Unsolved
2 Intern
•
37 Posts
0
2107
August 7th, 2020 11:00
MD3620i Performance issue - Low IO with high latency of LUN
Hope everyone is staying healthy in these crazy time.
Question.... We have a dell MD3620i with 3x MD1220 expansion units
we have a total of 16x SSD's in a Raid 10 Disk Group and 80x 1.2TB 10k disks in a Disk pool
there are about 12 LUN's configured for various things. We also have the high performance license enabled
here is the question... let say we are running 4k or 5k I/0 per sec to the SSD LUN the latency of that LUN seems to go very high and all the other LUNS owned by that controller also suffer very high latency. The latency can get to 40 to 300ms for all LUNS on that controller. This does not really make sense as the I/O load is not really that crazy high.. i would really hope a controller can support that. if we were pushing 50k I/O's per sec.. i could maybe understand this. The latency even goes super high on the 10k Disk pool when the load is on the SSD Disk group.
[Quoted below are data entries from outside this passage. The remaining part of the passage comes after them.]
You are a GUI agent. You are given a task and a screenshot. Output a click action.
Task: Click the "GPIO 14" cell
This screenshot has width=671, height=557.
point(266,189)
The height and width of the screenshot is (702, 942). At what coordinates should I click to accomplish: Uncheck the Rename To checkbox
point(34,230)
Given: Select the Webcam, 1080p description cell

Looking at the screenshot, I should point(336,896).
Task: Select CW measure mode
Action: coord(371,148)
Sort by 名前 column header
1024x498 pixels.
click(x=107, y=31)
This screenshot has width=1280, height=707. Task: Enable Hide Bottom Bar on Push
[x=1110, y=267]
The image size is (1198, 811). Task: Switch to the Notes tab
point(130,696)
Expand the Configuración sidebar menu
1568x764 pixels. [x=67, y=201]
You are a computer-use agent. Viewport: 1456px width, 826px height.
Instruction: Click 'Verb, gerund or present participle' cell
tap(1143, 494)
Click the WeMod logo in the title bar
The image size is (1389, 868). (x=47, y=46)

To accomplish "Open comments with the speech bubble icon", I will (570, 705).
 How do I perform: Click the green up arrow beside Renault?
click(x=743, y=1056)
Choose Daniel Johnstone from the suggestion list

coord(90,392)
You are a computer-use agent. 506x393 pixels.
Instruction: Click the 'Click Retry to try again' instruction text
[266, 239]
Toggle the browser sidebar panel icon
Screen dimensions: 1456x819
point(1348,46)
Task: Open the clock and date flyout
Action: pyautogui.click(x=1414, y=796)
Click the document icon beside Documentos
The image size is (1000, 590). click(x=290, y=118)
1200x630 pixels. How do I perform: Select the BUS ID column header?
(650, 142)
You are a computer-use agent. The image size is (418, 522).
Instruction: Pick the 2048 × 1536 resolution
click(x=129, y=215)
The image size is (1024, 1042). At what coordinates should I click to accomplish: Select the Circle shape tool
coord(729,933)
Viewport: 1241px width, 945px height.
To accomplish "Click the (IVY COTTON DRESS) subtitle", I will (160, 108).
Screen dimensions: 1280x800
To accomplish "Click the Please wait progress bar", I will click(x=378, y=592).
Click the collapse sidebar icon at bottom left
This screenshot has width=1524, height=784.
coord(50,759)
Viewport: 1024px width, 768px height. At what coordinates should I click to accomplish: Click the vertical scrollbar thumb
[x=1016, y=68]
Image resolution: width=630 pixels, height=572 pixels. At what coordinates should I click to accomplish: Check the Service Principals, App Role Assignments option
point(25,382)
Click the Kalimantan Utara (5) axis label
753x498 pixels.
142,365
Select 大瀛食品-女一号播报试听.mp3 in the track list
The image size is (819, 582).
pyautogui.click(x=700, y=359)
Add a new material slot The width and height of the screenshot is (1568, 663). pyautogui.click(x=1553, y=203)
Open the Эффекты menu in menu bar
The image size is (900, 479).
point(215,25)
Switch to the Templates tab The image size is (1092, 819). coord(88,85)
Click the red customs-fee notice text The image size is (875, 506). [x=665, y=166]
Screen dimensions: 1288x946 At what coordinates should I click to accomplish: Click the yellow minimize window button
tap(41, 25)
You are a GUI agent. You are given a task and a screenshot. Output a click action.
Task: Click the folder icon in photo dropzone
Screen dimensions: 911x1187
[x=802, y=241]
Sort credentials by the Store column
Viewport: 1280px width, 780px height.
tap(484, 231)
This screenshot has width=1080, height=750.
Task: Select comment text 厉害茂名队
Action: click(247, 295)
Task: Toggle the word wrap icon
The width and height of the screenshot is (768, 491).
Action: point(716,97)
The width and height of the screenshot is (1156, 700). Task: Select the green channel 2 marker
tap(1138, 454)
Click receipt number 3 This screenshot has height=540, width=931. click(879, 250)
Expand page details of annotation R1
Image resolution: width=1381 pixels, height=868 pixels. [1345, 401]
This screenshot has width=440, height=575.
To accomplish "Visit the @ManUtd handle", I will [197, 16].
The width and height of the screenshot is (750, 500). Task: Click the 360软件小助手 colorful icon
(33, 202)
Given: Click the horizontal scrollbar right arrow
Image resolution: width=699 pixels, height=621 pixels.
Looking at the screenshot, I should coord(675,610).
Does anyone have any suggestions of where to look or some information to post here to help with the debug.
Thank you in advance


DellEMCSupport
631 Posts
0
August 7th, 2020 16:00
Hello leroyl,
What is the current version of firmware that is on your MD3620i? Are all your SSD in the same enclosure or in different enclosures? How many virtual disks/ disk pools are owned by each controller?
leroyl
2 Intern
•
37 Posts
0
August 13th, 2020 08:00
Thanks for the reply.. here is the info requested
We are running version 08.20.24.60 and all our HD/SSD's are also on their latest firmware. Our SSD's are NOT in the same enclosure - Each enclosure has 4x SSD disks
Here is our disk configuration info:
1x 10k disk pool - 72 disk - 7 virtual disks
1x 10k disk group - 7 disks - RAID 5 - 2 virtual disks
1x SSD disk group - 16 disks - RAID 10 - 3 virtual disks
as far as the controllers we have been monitoring and balancing these as best we can to keep the load equal on both controllers. But each time one controller gets a mild amount of I/O's all virtual disks on that controller suffer. Seems like there has to be some setting somewhere that is causing this as I would expect each controller to handle much more then this.
DellEMCSupport
631 Posts
0
August 14th, 2020 07:00
Hello,
I'm thinking that the best next step is going to be to grab some logs from MDSM. Performance issues could come from a number of different places and this may help to more quickly narrow it down.
https://dell.to/3atPjzx
leroyl
2 Intern
•
37 Posts
0
August 14th, 2020 08:00
thanks again for the reply... what is the best way to send you the log info?
DellEMCSupport
631 Posts
0
August 14th, 2020 08:00
That would depend on the size of the log file. When you have both it and the filesize, we can make a plan around that. There are a few options for getting that file transferred.
leroyl
2 Intern
•
37 Posts
0
August 14th, 2020 08:00
The .7z Support Data file is about 3.5mb
let me know how to get this to you
DellEMCSupport
631 Posts
0
August 17th, 2020 16:00
Hello leroyl,
What is the OS that is running on your hosts? How many iSCSI connections are you using per controller?
leroyl
2 Intern
•
37 Posts
0
August 18th, 2020 05:00
We have 10 VMware ESXi Hosts
with a total of 51 active connections - 29 on controller 0 and 22 on Controller 1
DellEMCSupport
631 Posts
0
August 18th, 2020 11:00
Hello leroyl,
Thanks for the information. I will let you know shortly what I find.
leroyl
2 Intern
•
37 Posts
0
August 24th, 2020 14:00
Hope you can find something.. let me know if you need anymore info.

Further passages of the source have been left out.